Non essendoci, nella struttura narrativa, una psicologia che venga analogicamente attribuita a priori agli umani come ai super, la tradizionale china dell’inchiostratore è una barriera che deve scomparire per permettere un altro tipo di vicinanza. Non si tratta, però, di un’assimilazione. Il ponte tra i due mondi è unicamente quella macchina fotografica che, come punto di vista sorpreso nella sua coscienza, rende “reale” a modo suo, che è anche simile al modo di noi lettori. Nessun realismo, quindi, nessuna pretesa di perfetta verosimiglianza: solo, l’aver conservato uno sguardo, congelando l’impressione raccolta nell’ardire dello scatto. Il risultato di questo processo è la realtà di Phil Sheldon, il punto d’arrivo di un viaggio che ricorda sempre anche quello di chi legge, in quanto osservatore della propria avventura, e di chi la popola: tra gli altri, i supereroi stessi, ammirati ogni mese nelle uscite su carta. Marvels espone direttamente la condizione dell’osservatore, e in questo senso ha il merito di, per dirla con le parole di Henry James, «mostrare il processo di visione».
Per questi motivi ho sempre pensato che, se mai Marvels avesse potuto trovare un regista in grado di trasformarlo in un film, questo non avrebbe potuto essere che Spielberg. Si può capire tale accostamento partendo dall’attore che avrebbe potuto interpretare il protagonista: chi meglio di un giovane, somigliante, ugualmente baffuto Richard Dreyfuss, scelto da Spielberg in tre dei suoi film tra gli anni Settanta e Ottanta? Lo studioso di squali che prima del climax scompare momentaneamente; l’everyman che comunica con gli alieni e, al momento del dunque, sta al lato a guardare, il suo volto in attesa, ricolmo della luce dello stupore; il fantasma a cui è consentito di trascorrere gli ultimi giorni sulla terra per vedere che ne sarà della moglie. Sta qui forse una buona parte del segreto che ha costruito l’atmosfera dei film di chi ha lavorato con grandi star «solo nel 20 per cento» dei suoi lavori. Nel personaggio a basso profilo, nella capacità di usare la tensione tra i più piani che in lui si intersecano: l’incerto presagio di ciò che è gigantesco e alieno, la paura che ne deriva, l’interesse, il giungere alla chiarezza, l’impossibilità di agire, il rimorso di aver sempre partecipato dall’esterno, e mai abbastanza («una persona in più»).

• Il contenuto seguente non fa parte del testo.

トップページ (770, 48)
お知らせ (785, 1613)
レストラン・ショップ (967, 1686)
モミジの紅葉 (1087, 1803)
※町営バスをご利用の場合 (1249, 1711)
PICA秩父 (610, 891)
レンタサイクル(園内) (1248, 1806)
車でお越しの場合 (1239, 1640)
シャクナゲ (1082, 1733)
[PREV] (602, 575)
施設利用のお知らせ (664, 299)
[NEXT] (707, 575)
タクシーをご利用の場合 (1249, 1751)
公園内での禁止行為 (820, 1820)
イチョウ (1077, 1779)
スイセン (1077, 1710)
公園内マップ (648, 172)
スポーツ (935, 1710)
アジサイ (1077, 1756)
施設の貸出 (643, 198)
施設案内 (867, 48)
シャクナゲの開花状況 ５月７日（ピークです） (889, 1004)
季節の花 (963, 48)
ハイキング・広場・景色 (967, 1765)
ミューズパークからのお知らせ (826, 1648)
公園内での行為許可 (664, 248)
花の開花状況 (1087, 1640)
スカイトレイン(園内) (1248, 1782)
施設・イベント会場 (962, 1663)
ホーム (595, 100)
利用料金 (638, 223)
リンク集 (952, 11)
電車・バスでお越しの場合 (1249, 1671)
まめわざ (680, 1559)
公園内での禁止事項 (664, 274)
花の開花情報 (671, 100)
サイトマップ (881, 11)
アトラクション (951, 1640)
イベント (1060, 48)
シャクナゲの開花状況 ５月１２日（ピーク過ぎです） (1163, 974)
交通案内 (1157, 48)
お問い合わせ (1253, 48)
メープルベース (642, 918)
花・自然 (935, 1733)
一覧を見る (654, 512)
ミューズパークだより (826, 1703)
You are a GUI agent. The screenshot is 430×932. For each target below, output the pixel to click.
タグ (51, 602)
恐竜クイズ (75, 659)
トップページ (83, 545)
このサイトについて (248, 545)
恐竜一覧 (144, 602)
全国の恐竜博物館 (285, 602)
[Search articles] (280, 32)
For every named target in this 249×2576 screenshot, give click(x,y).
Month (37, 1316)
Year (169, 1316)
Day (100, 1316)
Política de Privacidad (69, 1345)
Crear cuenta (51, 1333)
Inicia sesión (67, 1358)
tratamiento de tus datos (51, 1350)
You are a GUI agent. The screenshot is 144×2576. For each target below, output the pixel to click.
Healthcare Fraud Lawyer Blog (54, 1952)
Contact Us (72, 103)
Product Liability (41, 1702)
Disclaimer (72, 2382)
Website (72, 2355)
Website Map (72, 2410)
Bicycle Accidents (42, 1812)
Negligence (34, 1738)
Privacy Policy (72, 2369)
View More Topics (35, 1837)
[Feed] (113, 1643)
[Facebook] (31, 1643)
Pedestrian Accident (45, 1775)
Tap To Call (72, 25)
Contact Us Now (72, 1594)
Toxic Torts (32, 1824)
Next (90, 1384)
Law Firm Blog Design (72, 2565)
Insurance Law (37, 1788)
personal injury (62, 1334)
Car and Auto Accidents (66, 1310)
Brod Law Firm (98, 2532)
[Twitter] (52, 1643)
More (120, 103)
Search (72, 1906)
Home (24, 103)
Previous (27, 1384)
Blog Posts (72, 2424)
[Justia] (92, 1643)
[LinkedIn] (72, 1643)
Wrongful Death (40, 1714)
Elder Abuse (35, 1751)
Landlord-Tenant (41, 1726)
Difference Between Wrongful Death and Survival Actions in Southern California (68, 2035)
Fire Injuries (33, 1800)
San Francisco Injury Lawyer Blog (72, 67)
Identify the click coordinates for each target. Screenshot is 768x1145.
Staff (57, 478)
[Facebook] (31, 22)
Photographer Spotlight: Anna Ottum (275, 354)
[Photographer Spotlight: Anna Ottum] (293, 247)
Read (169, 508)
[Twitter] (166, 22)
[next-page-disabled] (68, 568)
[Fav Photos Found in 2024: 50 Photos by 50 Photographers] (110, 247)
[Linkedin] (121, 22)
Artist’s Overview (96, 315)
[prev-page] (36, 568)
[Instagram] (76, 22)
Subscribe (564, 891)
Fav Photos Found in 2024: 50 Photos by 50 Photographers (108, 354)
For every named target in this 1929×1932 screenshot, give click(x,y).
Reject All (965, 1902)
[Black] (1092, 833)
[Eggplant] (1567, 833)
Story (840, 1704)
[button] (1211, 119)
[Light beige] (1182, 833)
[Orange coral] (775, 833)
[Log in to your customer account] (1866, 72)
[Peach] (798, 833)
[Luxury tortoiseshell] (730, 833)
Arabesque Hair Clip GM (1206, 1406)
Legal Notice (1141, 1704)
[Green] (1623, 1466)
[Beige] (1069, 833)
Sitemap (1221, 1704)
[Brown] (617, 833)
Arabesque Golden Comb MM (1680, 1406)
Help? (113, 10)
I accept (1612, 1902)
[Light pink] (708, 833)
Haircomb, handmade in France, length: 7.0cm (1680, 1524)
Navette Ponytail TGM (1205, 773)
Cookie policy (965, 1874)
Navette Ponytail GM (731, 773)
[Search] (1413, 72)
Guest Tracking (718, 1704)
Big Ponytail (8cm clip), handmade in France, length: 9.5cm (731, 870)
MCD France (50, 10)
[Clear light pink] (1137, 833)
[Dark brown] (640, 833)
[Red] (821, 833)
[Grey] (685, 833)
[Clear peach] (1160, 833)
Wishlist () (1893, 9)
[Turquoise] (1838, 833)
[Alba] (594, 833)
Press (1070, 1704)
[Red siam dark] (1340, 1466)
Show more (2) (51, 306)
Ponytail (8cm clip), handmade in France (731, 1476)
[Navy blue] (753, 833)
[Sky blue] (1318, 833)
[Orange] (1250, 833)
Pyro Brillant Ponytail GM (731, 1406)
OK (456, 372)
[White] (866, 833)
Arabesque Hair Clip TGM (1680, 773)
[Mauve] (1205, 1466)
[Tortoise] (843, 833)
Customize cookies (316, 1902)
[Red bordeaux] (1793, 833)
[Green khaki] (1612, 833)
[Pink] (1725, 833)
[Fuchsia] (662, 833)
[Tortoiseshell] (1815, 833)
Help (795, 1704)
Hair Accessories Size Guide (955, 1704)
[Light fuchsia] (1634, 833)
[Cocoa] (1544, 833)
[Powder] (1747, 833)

Quella prospettiva più autenticamente nostra, di spettatori, un alone che si infiltra ovunque ci sia una scena che ci sembra così consapevole e orchestrata nei suoi movimenti, nella sua folla che si agita e assembla, ma che contiene un distacco e un vuoto intorno al quale ci si può davvero mettere insieme nella meraviglia, lo sguardo rivolto fuori. Si tratta di trovare quel protagonista neutro che, come noi, e per questo finalmente identificato con noi, «riesce a vedere».

Kurt Busiek, Alex Ross, Marvels 25th Anniversary Hardcover Edition, Marvel Entertainment, New York, 2020, pp. 504, dollari 50.